Как только лягушонок получил обещание, он нырнул, а через некоторое время снова всплыл на поверхность; во рту у него был шарик, который он бросил в траву. Принцесса пришла в восторг, увидев свою прелестную игрушку. Она схватила шарик и побежала прочь. ‘Подожди, подожди, — закричал лягушонок, — возьми меня с собой; я не могу бегать так, как ты’. Но этот крик остался без ответа, хотя лягушонок квакал так громко, как мог Принцесса не обращала на него ни малейшего внимания и, спеша домой, вскоре совсем забыла о бедном лягушонке — которому пришлось снова нырнуть в родник» [65].
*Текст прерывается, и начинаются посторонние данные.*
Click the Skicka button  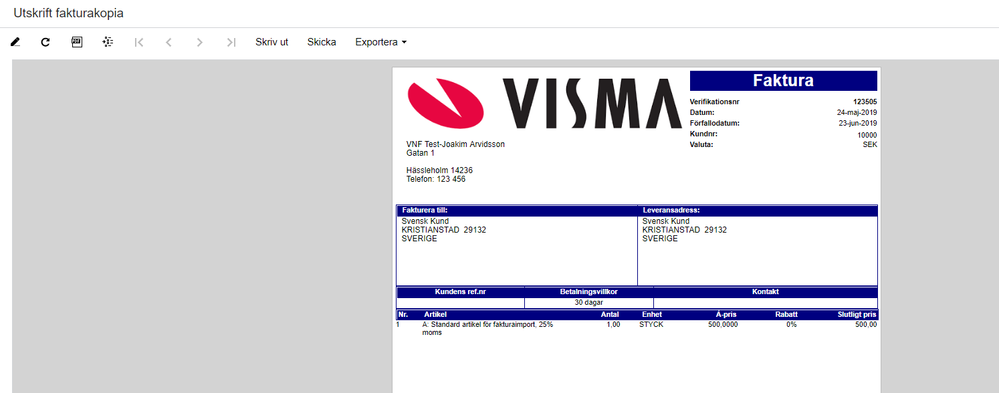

Это один из примеров того, как может начинаться приключение. Промах — внешне чистая случайность — открывает перед человеком неожиданный мир, и он соприкасается с силами, которые вряд ли способен сразу понять. Как показал Фрейд [66], ошибки не являются простой случайностью. Они — результат подавленных желаний и конфликтов. Они — волны на поверхности жизни, вызываемые подспудными родниками. Они могут быть очень глубокими — настолько глубокими, как и сама душа. Промах может привести к началу новой судьбы. Так происходит в данной сказке, где потеря шарика является первым знаком того, что в жизни принцессы должно что-то произойти, лягушонок — вторым, а необдуманное обещание — третьим.
Лягушонка, появляющегося чудесным образом как предварительное проявление вступающих в игру сил, можно назвать «предвестником»; критический момент его появления является «зовом к приключению». Предвестник может звать к жизни, как в данном случае, или, в более поздний момент жизненного пути — к смерти. В его устах может звучать призыв к какому-нибудь высокому историческому свершению. Или же он может отмечать начало религиозного озарения. В понимании мистиков он отмечает то, что было названо «пробуждением Самости». [67] В случае принцессы из этой сказки он означает не более, чем ее вступление в период юности. Но независимо от того, насколько велик этот зов, на какой стадии или этапе жизни он приходит, этот зов всегда возвещает о начале таинства преображения — обряде или моменте духовного перехода, который, свершившись, равнозначен смерти и рождению. Привычные горизонты жизни стали тесны; старые концепции, идеалы и эмоциональные шаблоны уже не годятся; подошло время переступить порог.